§ **WORK REQUIRED**: Print the records again, matching each line exactly.

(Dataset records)
BEGIN

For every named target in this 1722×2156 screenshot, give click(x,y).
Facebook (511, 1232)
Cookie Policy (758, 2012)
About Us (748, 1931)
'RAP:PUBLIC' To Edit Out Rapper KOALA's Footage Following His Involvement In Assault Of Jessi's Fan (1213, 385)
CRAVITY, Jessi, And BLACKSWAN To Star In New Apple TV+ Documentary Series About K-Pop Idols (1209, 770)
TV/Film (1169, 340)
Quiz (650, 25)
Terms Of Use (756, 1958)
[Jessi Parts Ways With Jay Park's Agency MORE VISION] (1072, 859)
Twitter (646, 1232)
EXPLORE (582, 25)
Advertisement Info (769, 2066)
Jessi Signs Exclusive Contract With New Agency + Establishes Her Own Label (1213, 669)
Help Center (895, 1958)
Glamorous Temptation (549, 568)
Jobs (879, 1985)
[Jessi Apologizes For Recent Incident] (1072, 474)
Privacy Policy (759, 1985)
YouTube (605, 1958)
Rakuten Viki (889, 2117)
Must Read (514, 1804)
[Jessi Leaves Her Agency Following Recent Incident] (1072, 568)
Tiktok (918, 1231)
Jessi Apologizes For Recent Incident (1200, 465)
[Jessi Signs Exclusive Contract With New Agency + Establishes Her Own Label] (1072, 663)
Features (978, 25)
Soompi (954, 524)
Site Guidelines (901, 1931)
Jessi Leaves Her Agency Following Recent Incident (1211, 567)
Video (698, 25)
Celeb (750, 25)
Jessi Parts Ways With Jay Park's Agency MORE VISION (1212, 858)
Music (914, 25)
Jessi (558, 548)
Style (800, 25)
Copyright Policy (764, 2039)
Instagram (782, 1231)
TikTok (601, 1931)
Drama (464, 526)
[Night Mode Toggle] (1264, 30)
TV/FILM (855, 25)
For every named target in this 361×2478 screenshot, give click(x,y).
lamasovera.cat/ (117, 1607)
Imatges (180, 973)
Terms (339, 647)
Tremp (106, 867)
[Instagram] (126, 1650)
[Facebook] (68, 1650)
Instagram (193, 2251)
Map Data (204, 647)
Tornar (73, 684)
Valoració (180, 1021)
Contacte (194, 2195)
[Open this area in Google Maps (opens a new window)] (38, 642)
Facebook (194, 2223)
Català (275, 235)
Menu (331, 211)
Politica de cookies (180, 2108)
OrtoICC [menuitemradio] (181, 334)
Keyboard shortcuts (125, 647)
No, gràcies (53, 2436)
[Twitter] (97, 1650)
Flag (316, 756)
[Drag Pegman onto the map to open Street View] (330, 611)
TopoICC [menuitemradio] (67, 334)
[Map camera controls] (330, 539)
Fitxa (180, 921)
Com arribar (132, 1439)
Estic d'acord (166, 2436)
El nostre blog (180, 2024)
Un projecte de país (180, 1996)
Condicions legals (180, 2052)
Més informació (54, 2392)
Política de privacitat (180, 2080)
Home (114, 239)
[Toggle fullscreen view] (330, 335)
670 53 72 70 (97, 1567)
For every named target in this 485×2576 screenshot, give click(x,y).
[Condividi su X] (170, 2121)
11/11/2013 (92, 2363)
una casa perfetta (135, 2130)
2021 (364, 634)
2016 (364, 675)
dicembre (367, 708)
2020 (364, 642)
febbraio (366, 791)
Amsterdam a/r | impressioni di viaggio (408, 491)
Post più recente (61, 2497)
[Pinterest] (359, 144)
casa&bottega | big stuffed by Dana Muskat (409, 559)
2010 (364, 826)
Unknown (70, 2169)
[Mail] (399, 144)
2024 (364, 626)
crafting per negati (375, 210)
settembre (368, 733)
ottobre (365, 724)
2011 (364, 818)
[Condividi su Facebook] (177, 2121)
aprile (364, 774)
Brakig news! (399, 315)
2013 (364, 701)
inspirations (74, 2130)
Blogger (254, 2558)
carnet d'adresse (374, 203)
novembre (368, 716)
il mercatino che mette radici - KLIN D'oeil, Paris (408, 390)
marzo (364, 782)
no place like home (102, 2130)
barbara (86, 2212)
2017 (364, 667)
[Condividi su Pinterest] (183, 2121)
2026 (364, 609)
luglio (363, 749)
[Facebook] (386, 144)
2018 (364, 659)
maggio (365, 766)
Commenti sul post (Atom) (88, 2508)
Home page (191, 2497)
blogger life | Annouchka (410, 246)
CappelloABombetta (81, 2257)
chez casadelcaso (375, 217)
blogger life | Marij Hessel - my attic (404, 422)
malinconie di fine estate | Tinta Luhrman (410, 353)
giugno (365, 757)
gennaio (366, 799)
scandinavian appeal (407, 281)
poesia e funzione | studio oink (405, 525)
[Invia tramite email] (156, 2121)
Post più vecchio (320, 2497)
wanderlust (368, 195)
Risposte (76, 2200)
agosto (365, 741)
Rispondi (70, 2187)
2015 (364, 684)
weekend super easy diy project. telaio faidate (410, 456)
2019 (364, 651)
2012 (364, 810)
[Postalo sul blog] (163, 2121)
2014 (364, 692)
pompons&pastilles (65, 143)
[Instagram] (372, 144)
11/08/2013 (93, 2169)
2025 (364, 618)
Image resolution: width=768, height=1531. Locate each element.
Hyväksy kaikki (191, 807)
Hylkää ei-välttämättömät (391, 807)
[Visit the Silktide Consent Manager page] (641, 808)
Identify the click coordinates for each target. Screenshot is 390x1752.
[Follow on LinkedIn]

END

§ **RESULT FOR THIS EXERCISE**:
For every named target in this 1722×2156 screenshot, give click(x,y).
Facebook (511, 1232)
Cookie Policy (758, 2012)
About Us (748, 1931)
'RAP:PUBLIC' To Edit Out Rapper KOALA's Footage Following His Involvement In Assault Of Jessi's Fan (1213, 385)
CRAVITY, Jessi, And BLACKSWAN To Star In New Apple TV+ Documentary Series About K-Pop Idols (1209, 770)
TV/Film (1169, 340)
Quiz (650, 25)
Terms Of Use (756, 1958)
[Jessi Parts Ways With Jay Park's Agency MORE VISION] (1072, 859)
Twitter (646, 1232)
EXPLORE (582, 25)
Advertisement Info (769, 2066)
Jessi Signs Exclusive Contract With New Agency + Establishes Her Own Label (1213, 669)
Help Center (895, 1958)
Glamorous Temptation (549, 568)
Jobs (879, 1985)
[Jessi Apologizes For Recent Incident] (1072, 474)
Privacy Policy (759, 1985)
YouTube (605, 1958)
Rakuten Viki (889, 2117)
Must Read (514, 1804)
[Jessi Leaves Her Agency Following Recent Incident] (1072, 568)
Tiktok (918, 1231)
Jessi Apologizes For Recent Incident (1200, 465)
[Jessi Signs Exclusive Contract With New Agency + Establishes Her Own Label] (1072, 663)
Features (978, 25)
Soompi (954, 524)
Site Guidelines (901, 1931)
Jessi Leaves Her Agency Following Recent Incident (1211, 567)
Video (698, 25)
Celeb (750, 25)
Jessi Parts Ways With Jay Park's Agency MORE VISION (1212, 858)
Music (914, 25)
Jessi (558, 548)
Style (800, 25)
Copyright Policy (764, 2039)
Instagram (782, 1231)
TikTok (601, 1931)
Drama (464, 526)
[Night Mode Toggle] (1264, 30)
TV/FILM (855, 25)
For every named target in this 361×2478 screenshot, give click(x,y).
lamasovera.cat/ (117, 1607)
Imatges (180, 973)
Terms (339, 647)
Tremp (106, 867)
[Instagram] (126, 1650)
[Facebook] (68, 1650)
Instagram (193, 2251)
Map Data (204, 647)
Tornar (73, 684)
Valoració (180, 1021)
Contacte (194, 2195)
[Open this area in Google Maps (opens a new window)] (38, 642)
Facebook (194, 2223)
Català (275, 235)
Menu (331, 211)
Politica de cookies (180, 2108)
OrtoICC [menuitemradio] (181, 334)
Keyboard shortcuts (125, 647)
No, gràcies (53, 2436)
[Twitter] (97, 1650)
Flag (316, 756)
[Drag Pegman onto the map to open Street View] (330, 611)
TopoICC [menuitemradio] (67, 334)
[Map camera controls] (330, 539)
Fitxa (180, 921)
Com arribar (132, 1439)
Estic d'acord (166, 2436)
El nostre blog (180, 2024)
Un projecte de país (180, 1996)
Condicions legals (180, 2052)
Més informació (54, 2392)
Política de privacitat (180, 2080)
Home (114, 239)
[Toggle fullscreen view] (330, 335)
670 53 72 70 (97, 1567)
For every named target in this 485×2576 screenshot, give click(x,y).
[Condividi su X] (170, 2121)
11/11/2013 (92, 2363)
una casa perfetta (135, 2130)
2021 (364, 634)
2016 (364, 675)
dicembre (367, 708)
2020 (364, 642)
febbraio (366, 791)
Amsterdam a/r | impressioni di viaggio (408, 491)
Post più recente (61, 2497)
[Pinterest] (359, 144)
casa&bottega | big stuffed by Dana Muskat (409, 559)
2010 (364, 826)
Unknown (70, 2169)
[Mail] (399, 144)
2024 (364, 626)
crafting per negati (375, 210)
settembre (368, 733)
ottobre (365, 724)
2011 (364, 818)
[Condividi su Facebook] (177, 2121)
aprile (364, 774)
Brakig news! (399, 315)
2013 (364, 701)
inspirations (74, 2130)
Blogger (254, 2558)
carnet d'adresse (374, 203)
novembre (368, 716)
il mercatino che mette radici - KLIN D'oeil, Paris (408, 390)
marzo (364, 782)
no place like home (102, 2130)
barbara (86, 2212)
2017 (364, 667)
[Condividi su Pinterest] (183, 2121)
2026 (364, 609)
luglio (363, 749)
[Facebook] (386, 144)
2018 (364, 659)
maggio (365, 766)
Commenti sul post (Atom) (88, 2508)
Home page (191, 2497)
blogger life | Annouchka (410, 246)
CappelloABombetta (81, 2257)
chez casadelcaso (375, 217)
blogger life | Marij Hessel - my attic (404, 422)
malinconie di fine estate | Tinta Luhrman (410, 353)
giugno (365, 757)
gennaio (366, 799)
scandinavian appeal (407, 281)
poesia e funzione | studio oink (405, 525)
[Invia tramite email] (156, 2121)
Post più vecchio (320, 2497)
wanderlust (368, 195)
Risposte (76, 2200)
agosto (365, 741)
Rispondi (70, 2187)
2015 (364, 684)
weekend super easy diy project. telaio faidate (410, 456)
2019 (364, 651)
2012 (364, 810)
[Postalo sul blog] (163, 2121)
2014 (364, 692)
pompons&pastilles (65, 143)
[Instagram] (372, 144)
11/08/2013 (93, 2169)
2025 (364, 618)
Image resolution: width=768, height=1531. Locate each element.
Hyväksy kaikki (191, 807)
Hylkää ei-välttämättömät (391, 807)
[Visit the Silktide Consent Manager page] (641, 808)
Identify the click coordinates for each target. Screenshot is 390x1752.
[Follow on LinkedIn]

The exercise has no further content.